The Former Traveling Spotlight

The tales of a "30" something gay former stand-up comic living in NYC who is searching for his soul mate or soul...which ever comes first.





Friday, November 03, 2006

Anonymous Scenes

As I walked through the doors, I realized this was the first time in years I had entered a public school and it wasn't an election day. The halls were that gray green color that was so popular in the 70's. I never would have gone there, but was asked by a friend, so I tagged along. We reached the last room on the left side of the hallway, and opened the doors to enter.

Walking through the doors, a hazy cloud of cigarette smoke hovered in the air illuminated by the cheap fluorescent lighting that is standard in all public schools. Within two steps of entering the room, you could smell coffee. Very strong coffee and in the center of the room a circle of chairs had been set up. My friend and I took our seats as the group was about to begin.

"Hello. My name is *****, and I'm an Alcoholic."


Thus began my friend's journey into sobriety. I used to think I understood what it was like for him, and thought I could sympathize with him on the plights he was undertaking, but in reality, I had no clue. Until last night.

Being that I'm still on a liquid diet, I've not been drinking alcohol, and for the most part I don't miss it. At least not as much as I miss a good burger with blue cheese and bacon, a side baked potato with butter, sour cream and chives, a tossed Greek salad with feta cheese, and an entire apple pie for dessert. No...I don't miss food...I mean alcohol at all. However things are very differently when you are the sober one.

Take last night, where I went bowling with a group of great guys. One of the three lanes we reserved was not working properly, so we didn't start until an hour later than expected. Therefore the group I was with began drinking while waiting to start, without food. As the pitchers of beer and wine flowed, the slurring began. At first it was amusing, but eventually something strange happened.

Once when I was college and on a camping trip, I got stoned with some of the people, and then joined the main group around the fire. Eight of the 20 of us were high as a kite.

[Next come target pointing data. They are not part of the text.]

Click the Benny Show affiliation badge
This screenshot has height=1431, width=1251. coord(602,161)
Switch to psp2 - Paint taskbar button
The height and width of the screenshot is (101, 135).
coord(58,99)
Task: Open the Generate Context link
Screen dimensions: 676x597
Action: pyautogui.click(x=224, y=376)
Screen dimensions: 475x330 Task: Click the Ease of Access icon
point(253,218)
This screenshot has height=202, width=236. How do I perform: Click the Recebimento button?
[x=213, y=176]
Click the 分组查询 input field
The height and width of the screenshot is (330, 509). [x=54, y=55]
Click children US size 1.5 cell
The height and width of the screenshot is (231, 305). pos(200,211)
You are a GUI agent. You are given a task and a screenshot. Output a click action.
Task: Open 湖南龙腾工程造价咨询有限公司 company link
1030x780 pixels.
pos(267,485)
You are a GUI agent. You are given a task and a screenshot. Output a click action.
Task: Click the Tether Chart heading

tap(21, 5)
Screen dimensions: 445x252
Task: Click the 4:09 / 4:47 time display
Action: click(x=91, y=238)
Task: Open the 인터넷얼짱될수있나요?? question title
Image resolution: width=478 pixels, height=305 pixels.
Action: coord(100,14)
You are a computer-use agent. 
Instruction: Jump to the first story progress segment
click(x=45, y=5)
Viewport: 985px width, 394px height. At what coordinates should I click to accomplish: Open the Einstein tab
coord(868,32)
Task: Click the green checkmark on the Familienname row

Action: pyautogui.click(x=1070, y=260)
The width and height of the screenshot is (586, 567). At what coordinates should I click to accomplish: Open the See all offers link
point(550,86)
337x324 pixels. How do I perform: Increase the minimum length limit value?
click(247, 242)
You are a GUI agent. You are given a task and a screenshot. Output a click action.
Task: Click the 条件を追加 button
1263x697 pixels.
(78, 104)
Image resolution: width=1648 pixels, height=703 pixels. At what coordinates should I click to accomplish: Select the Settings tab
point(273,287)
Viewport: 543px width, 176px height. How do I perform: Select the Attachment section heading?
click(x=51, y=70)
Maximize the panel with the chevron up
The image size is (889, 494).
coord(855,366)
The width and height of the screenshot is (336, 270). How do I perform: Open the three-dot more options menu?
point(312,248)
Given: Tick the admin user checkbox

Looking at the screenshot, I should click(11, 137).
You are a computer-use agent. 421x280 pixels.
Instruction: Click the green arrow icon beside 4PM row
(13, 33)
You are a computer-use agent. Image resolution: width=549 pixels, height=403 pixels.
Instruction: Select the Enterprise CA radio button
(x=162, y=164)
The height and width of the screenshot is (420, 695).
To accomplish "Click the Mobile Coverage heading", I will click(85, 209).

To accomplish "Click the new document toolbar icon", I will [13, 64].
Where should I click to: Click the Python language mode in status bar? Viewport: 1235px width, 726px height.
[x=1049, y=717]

One of the sober people cracked a joke about the potatoes cooking in the fire, and I cracked a joke back. I thought it had been an immediate joke back, but found out later, I made a responsive joke after about 30 minutes (it took me that long to think it up), when the conversation had completely changed. The only people who got my joke were the 8 high people. The sober ones all looked at me strangely.

Yesterday, while in the middle of the 5th frame of the game, a player looked at me and said "That was so funny!" I had no clue what he was talking about, so I did what any good bartender would do. I agreed with him and smiled. As usual, it works. By the time we reached the 8th frame, the game was taking on the length of an epic novel, with scores of a preschool class. Still, I was having fun, although I was confused by most of the other's conversations.

I have another friend who's been sober for well over 10 years now, and he's said that he doesn't like to hang out with friends in bars as it becomes such a turn off. I understand where he's coming from, but as gay men, we've got one major thing against us. The majority of our social support network is done primarily in the bars. All of the sporting teams have recruiting events in the bars and taverns, the running group has social nights at the different bars, and most of the bars support the teams financially. Where do the sober queers go on a Friday night, if not to a bar?

Back in Cleveland, the friends of "Bill" would all hang out at the same restaurant after the meetings, slurping down coffee like it was a bottle of single malt. Yet, some of them would go to the local bar after the meeting, as a way of socializing with other gay men. It's the equivalent of putting a plate of food in front of me right now.

I've got nothing against gay bars (and in fact I like drinking, and look forward to having wine with that fore mentioned burger, potato, salad, and pie), but maybe the time has come for gay men and lesbians to find other alternatives to socializing. Either that, or there is going to be a lot more people making friends with "Bill".